La Mémoire des pierres, d’Alain Meyer

Éditions Textes Gais, 2005, 216 p., 14 €

jeudi 19 mars 2009

En délicatesse avec son amant Pierre, Allen part en vacances en Turquie. Il visite le site de Troie. Ce n’est qu’un amoncellement de vieilles pierres, mais une hallucination se produit : le voilà revivant la fin de la guerre de Troie sous les traits d’Hélénos, 16 ans, fils de Priam et d’Hécube. À l’instar de sa sœur Cassandre, Hélénos a des visions prophétiques, certes, mais le choupinou pense surtout à copuler sans retenue, avec son frère Hector, avec son beau-frère Énée, avant de connaître l’amour avec Pyrrhus, fils d’Achille ; et encore, on ne cite que les princes, car l’adorable ado ne dédaigne pas le populaire. Hélénos est un éromène, il aime surtout se faire empaler par des membres mythiques. On l’aura compris, il s’agit de faire saliver le lecteur, et j’en suis pour mes frais [1] : un article du site Homo-Libris trop vite lu, ainsi que le style de l’illustration de couverture, m’avaient fait croire cette perle rare était destinée à l’édification de nos collégiens. Non, le texte est clairement érotique, ce qui, nous en sommes désolés pour l’éditeur, le relèguera dans les « enfers » de notre site ! Pas désagréable pour autant, récit bien monté à l’instar de ses héros, efficace dans l’érotisme — que voulez-vous dire par là ? — et se faufilant habilement entre les lignes mythologiques, au point que nous terminerons notre article par une étude complémentaire (et facétieuse !) d’Andromaque de Racine.

Résumé

Allen s’interroge sur son étrange prénom : « [mes parents] avaient souhaité avoir une petite fille du nom d’Hélène […] ce qui s’en rapprochait le plus était Allen » (p. 7). Il nous informe de l’étrange lien d’attirance / aversion qui le lie à Pierre. Quand un vertige se produit sur le site archéologique, un fondu-enchaîné nous le précipite en pleine guerre de Troie. On ne perd pas de temps à commenter la bataille, car Énée, le beauf d’Hélénos, lui déclare sans ambages : « Tu es beau, jeune et désirable. Il me plairait, cette nuit, de déserter la couche de mon épouse, Créüse, pour venir te retrouver dans ta chambre » (p. 15). Le temps qu’ils rejoignent ladite chambre, une analepse nous apprend que c’est Hector himself qui a dépucelé le petit-frère, avec un discours explicite : « J’aime Andromaque, j’aime Astyanax. Les sentiments que je te porte n’ont rien à voir avec la tendresse que je leur offre. Toi, c’est un besoin impérieux, charnel, presque animal, qui fait, chaque fois que je te vois, chaque fois que je t’approche, durcir mon membre entre mes cuisses. ». « Glups ! », se dit le lecteur : nous n’en sommes qu’à la page 20 ! Mais tout en s’adonnant à ces activités, Hélénos a des visions et des évanouissements : il prévoit la chute de Troie, et Aphrodite lui annonce qu’il rencontrera l’amour « vers l’extérieur » (p. 40). Hélas, Héra, qui a entendu, ajoute en contre-don la haine.

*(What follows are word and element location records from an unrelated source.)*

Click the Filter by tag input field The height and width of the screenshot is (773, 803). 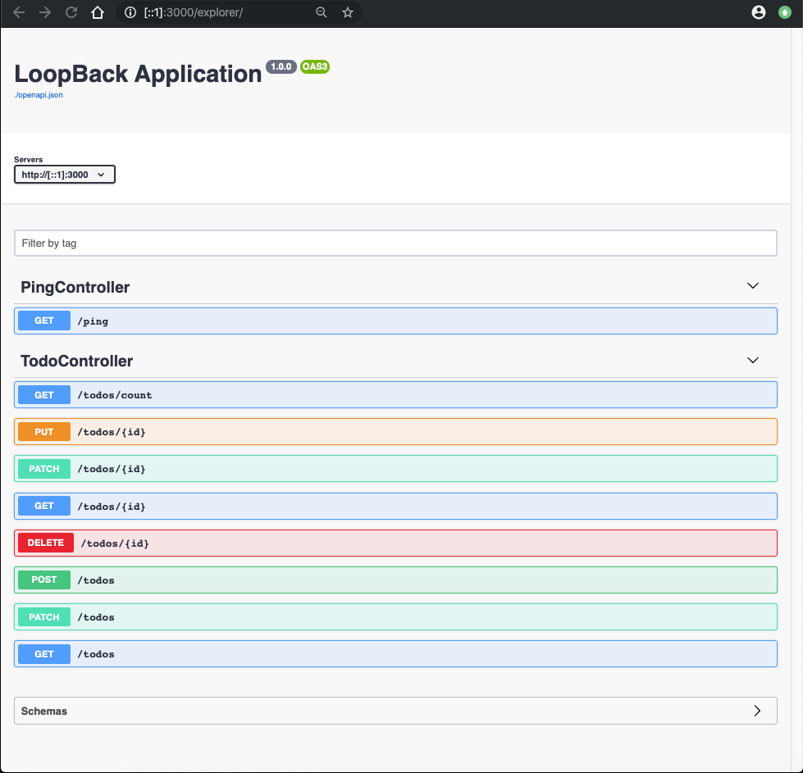point(395,243)
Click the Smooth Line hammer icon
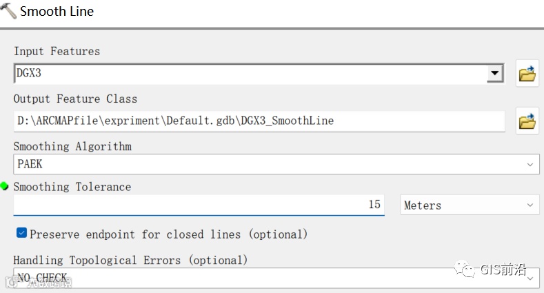This screenshot has height=293, width=544. (x=9, y=12)
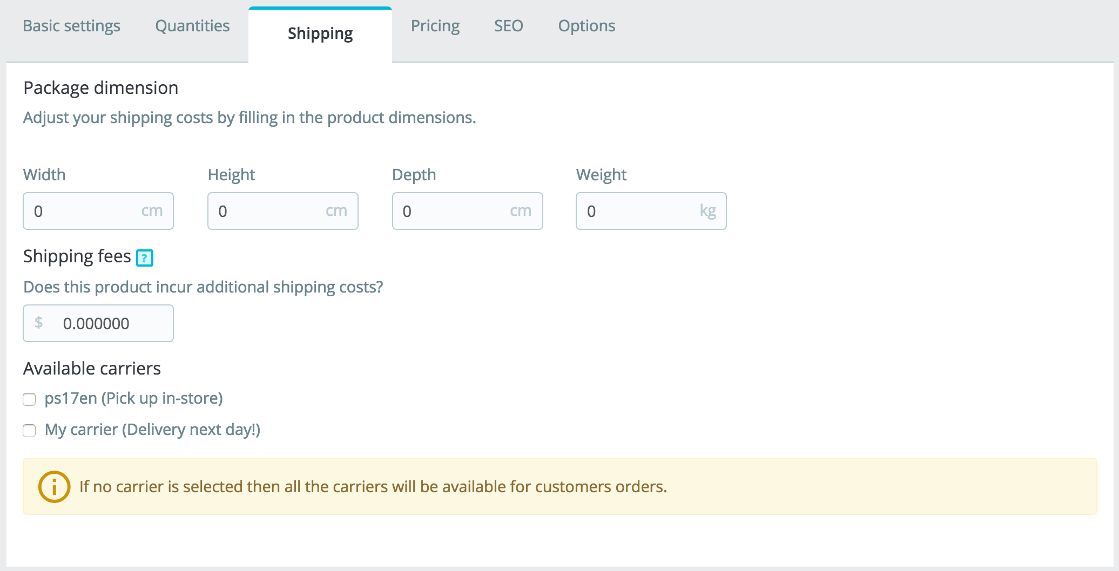Click into the Height input field
1119x571 pixels.
coord(283,211)
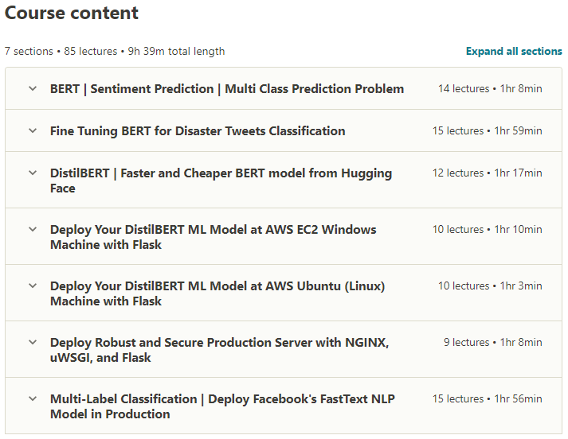
Task: Click chevron beside NGINX uWSGI section
Action: click(x=33, y=342)
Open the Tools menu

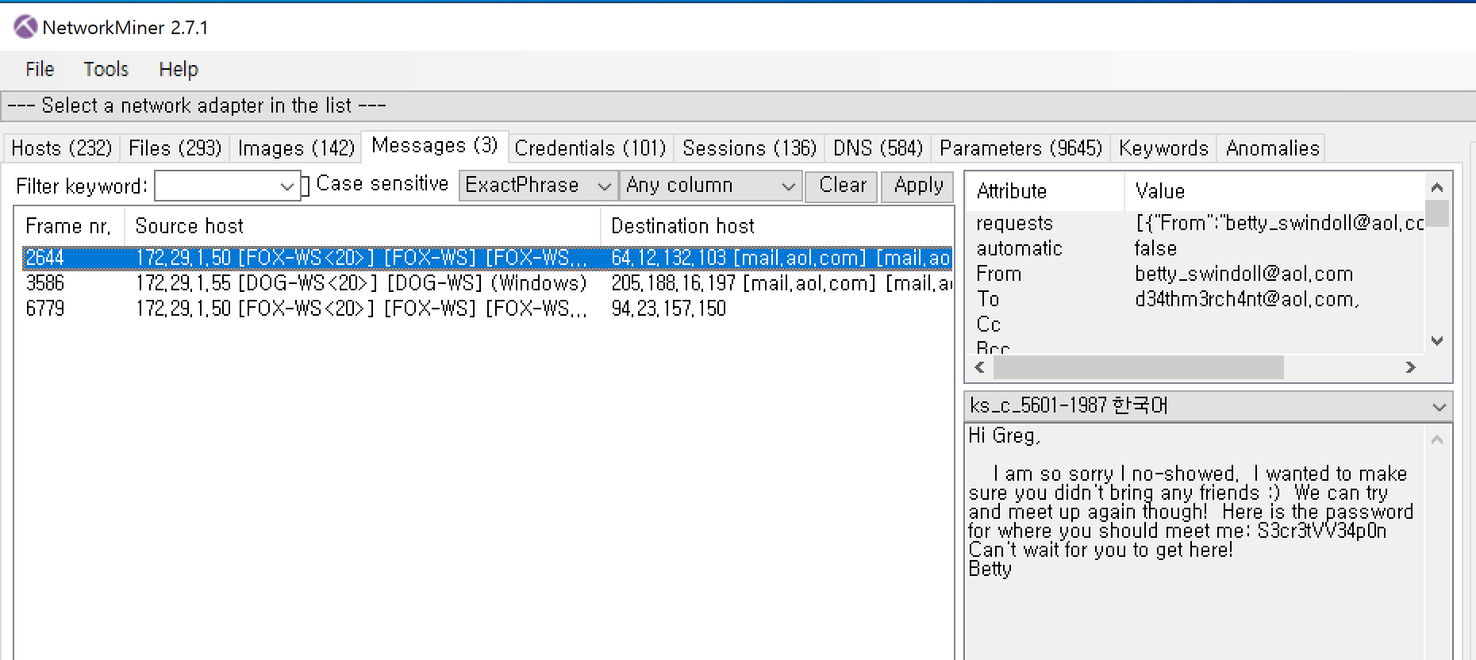click(x=106, y=70)
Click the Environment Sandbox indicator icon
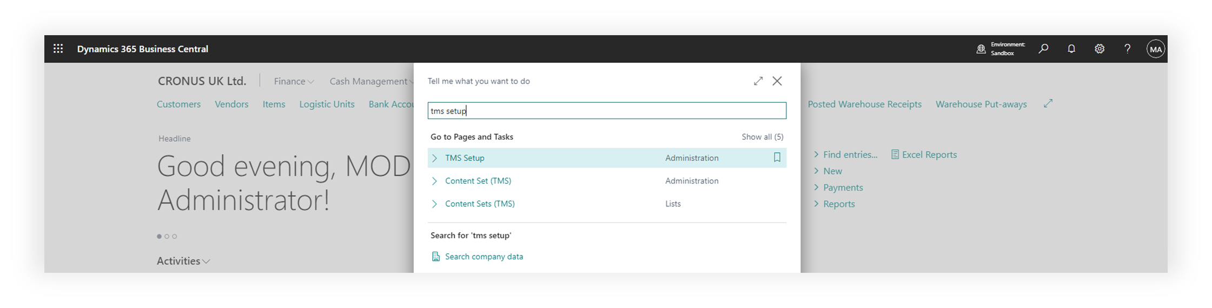The height and width of the screenshot is (308, 1212). click(x=981, y=49)
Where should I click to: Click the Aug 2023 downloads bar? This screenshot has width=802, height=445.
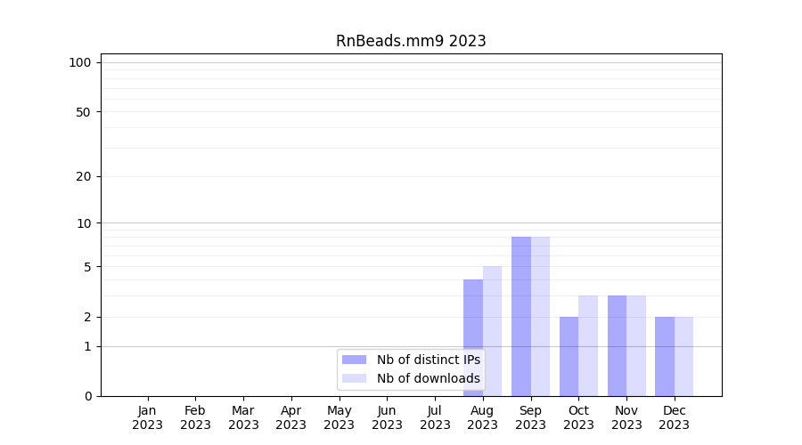tap(492, 331)
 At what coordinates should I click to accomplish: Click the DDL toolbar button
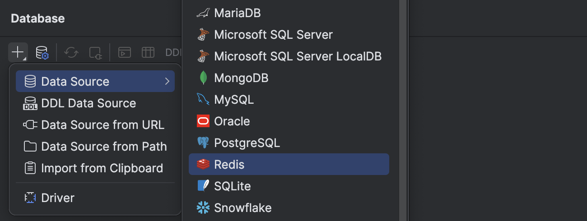173,52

Dans l’autre camp, c’est la discorde qui souffle et inspire à Achille de se retirer du combat pour protester contre l’abus de pouvoir d’Agamemnon qui lui a pris la belle Briséis. Cela laisse plus de temps pour niquer avec Patrocle, ou plutôt niquer Patrocle, puisque l’auteur, contre l’avis de Platon ou de Jacques Lacan [2], fait d’Achille l’éraste : « Patrocle se retourne et offre ses reins aux assauts de son partenaire » (p. 55). Nous avons même le récit du quasi-viol par lequel, âgé de 14 ans et déguisé en fille, Achille aurait séduit Patrocle, âgé de 12 ans ! On voit que l’auteur utilise la liberté du mythe pour se payer tous les tabous… Patrocle d’ailleurs, qui tout comme Hélénos n’est pas bisexuel, se réjouirait plutôt de la confiscation de Briséis, qui lui permet d’avoir pour lui seul l’usufruit du membre achiléen. Bref, Pyrrhus, le fils d’Achille (et de Déidamie), se trouve désœuvré, et tombe par hasard sur Hélénos, de retour d’une mission d’approvisionnement. Le combat singulier s’engage, et contre toute attente, le plus jeune, Hélénos, l’emporte, et ne peut se résoudre à achever le vaincu. Qu’arrive-t-il ? Eh bien ! la promesse d’Aphrodite se réalise, et voilà Pyrrhus qui vous embroche allègrement Hélénos. Début d’une grande histoire d’amour contrariée, évidemment, car les deux camps sont ennemis. Je vous laisse savourer la suite : comment Héra parviendra-t-elle, en tricotant le fil du destin entre les mailles du mythe, à joindre la haine à l’amour ? Très habilement, l’épilogue nous ramènera à l’époque actuelle et à la liaison entre Allen et Pierre, qui profitera de l’aller-retour temporel…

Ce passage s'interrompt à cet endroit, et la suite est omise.